* Direction A
In the email thread on Docker support for Taverna, which materials does Nadeesh Dilanga say were very helpful in understanding the project? List them all.
* Direction B
Write the next part of the email thread on Docker support for Taverna, starting right after its last sentence.

* Source

== == ==

Re: GSoC 2016 Docker support for Taverna

Nadeesh Dilanga Tue, 22 Mar 2016 10:42:48 -0700

Hi,
Thank you very much for the quick response. I will go through these bit
more and get back when I meet any roadblocks.


On Mon, Mar 21, 2016 at 10:15 PM, Stian Soiland-Reyes <[email protected]>
wrote:

> On 21 March 2016 at 00:51, Nadeesh Dilanga <[email protected]> wrote:
>
> > First of all, apologize for the delayed response. I wanted to give my
> self
> > bit more time to understand and going through what Taverna is and what
> > exactly the expected outcome of the project (tutorials and related slide
> > decks and also youtube videos were very helpful). Because this will be my
> > one and only GSoC proposal and I want it to be perfect!.
>
> Thanks!  You don't have to do it perfect - just great! :-))
>
> > 1. Taverna is a BPMN like(but more extensive and scoped more widely in
> > features) workflow engine which has several ways of creating work flows
> and
> > different interfaces of access them.
>
> While I guess we don't like to be compared with BPMN, I think you are
> correct. :)
>
>
> >  2. When creating workflows, one major extension point to cater custom
> use
> > cases is, to plug/create your own services/service types which is a great
> > model IMHO. And this project is in fact to write an adapter(activity
> plugin
> > which I believe is the executor of an invocation of a service) when some
> > one needs to run something on Docker at some phase of his workflow.
>
> Correct - thus one could have a workflow with multiple tools from
> different docker images.

== == ==

* Material
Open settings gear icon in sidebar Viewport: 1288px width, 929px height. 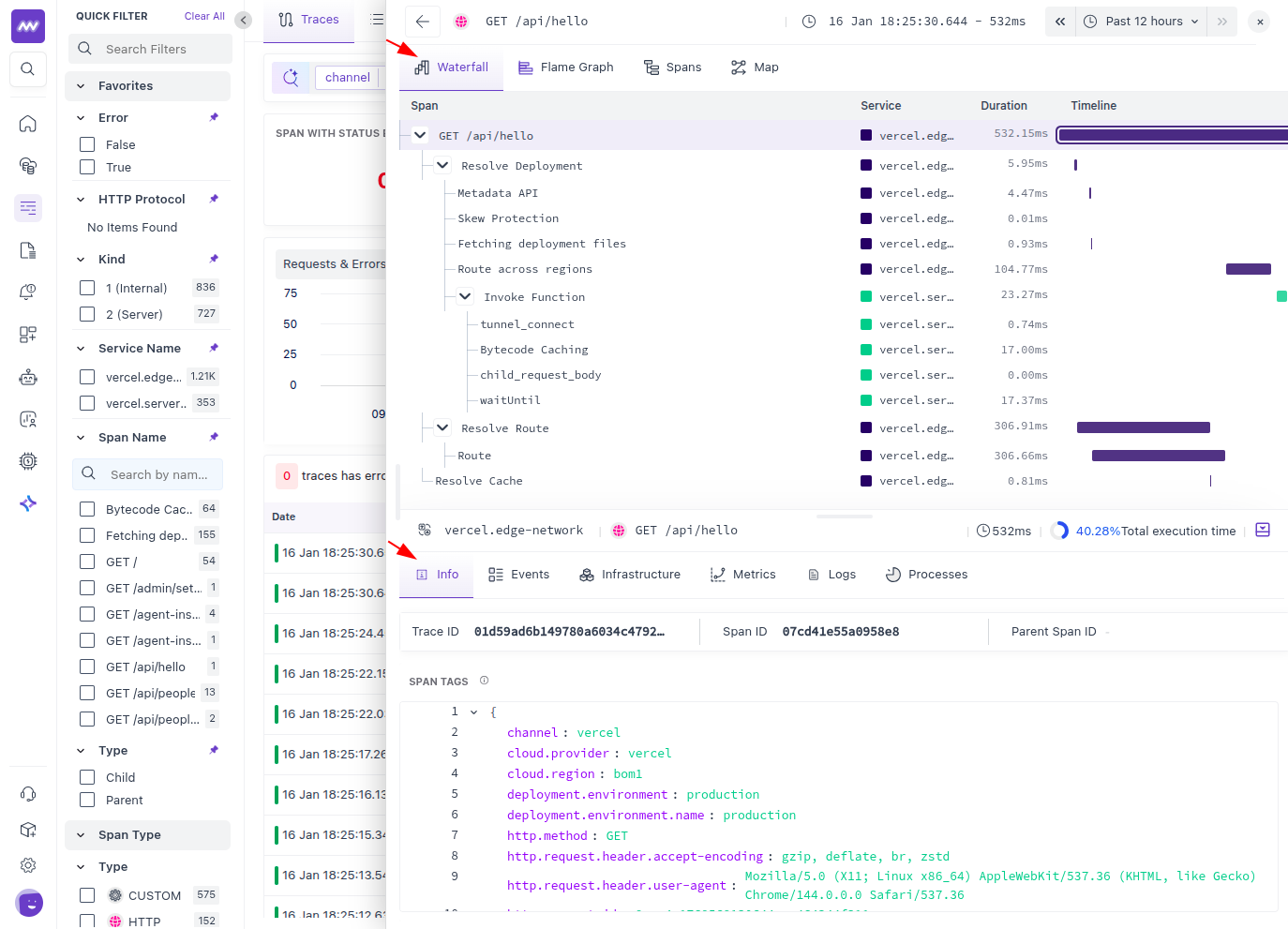click(28, 865)
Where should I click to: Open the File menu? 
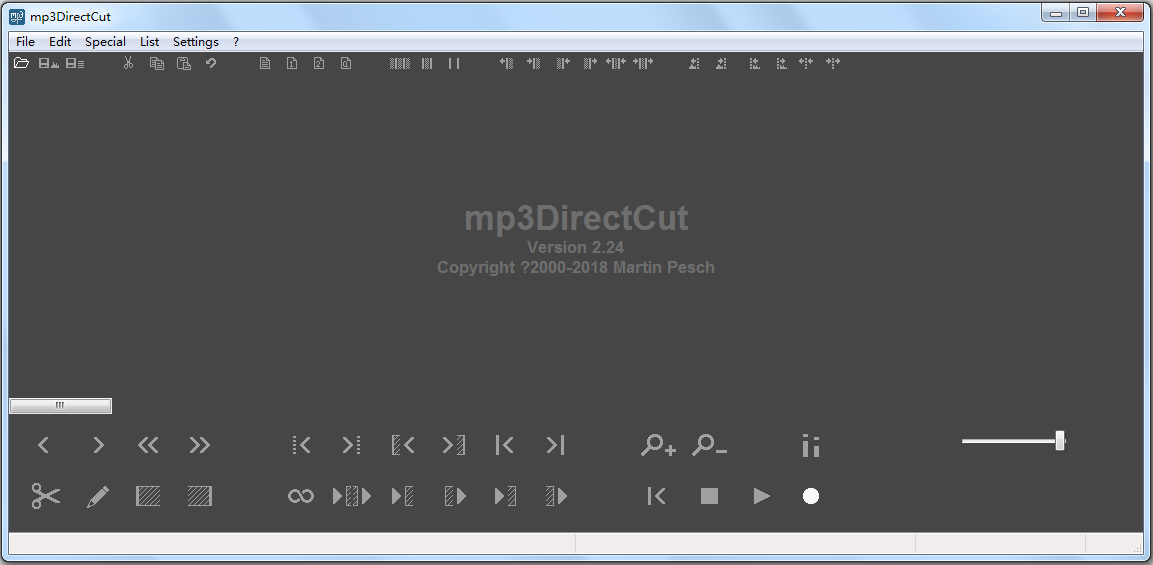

== == ==

* Written reply A
- Tutorials
- Related slide decks
- YouTube videos

* Written reply B
>
>
> > if #2 is correct, can you please provide me an example of an use case
> which
> > led to this project idea, because feels I may be missing something here.
> > Because IMHO, even for docker eventually it will be a service invocation
> > from a workflow front, and what Tarvena needs is some activity plugins
> that
> > are aware of the particular transport protocols.
>
> We already have the Tool activity which allow you to run command line
> tools - however such workflows are hard to share as anyone receiving
> it may not have that tool installed, or in the same version/location.
>
> While approaches like https://www.debian.org/devel/debian-med/ and
> BioLinux have helped towards "How to get it installed" - it then moves
> the requirement to a particular operating system, which in a way is
> worse.
>
> Docker solves the "How to consistently install this tool" problem -
> and even works (almost) seemlessly from OS X and Windows. It adds nice
> reproducibility aspects as you can mark the exact snapshot version of
> the docker image you have used.
>
>
> There are now also initiatives such as http://bioboxes.org/ (and  to a
> certain degreehttp://bio.tools/ ) which describe bioinformatics tools
> as Docker images - thus these can in theory be used directly from
> Taverna.
>
>
> Perhaps part of the project would be to define a use case so we find
> some actual command lines we want to run in a Taverna workflow - e.g.
> to run HMMER for sequence alignment using
> https://hub.docker.com/r/dockerbiotools/hmmer/ using sequences fetched
> from an EBI web service?  I am not sure how much of the bioinformatics
> side you would like to get into! :)
>
>
>
> > (example: http service hosted in Docker, Http activity plugin, Message
> > Broker service hosted in Docker, you need AMQP,MQTT like activity plugin)
>
> Yes, but I don't think we want to run many of those kind of services
> from Taverna, I was thinking more of running just command line tools
> that happen to be packaged as Docker images.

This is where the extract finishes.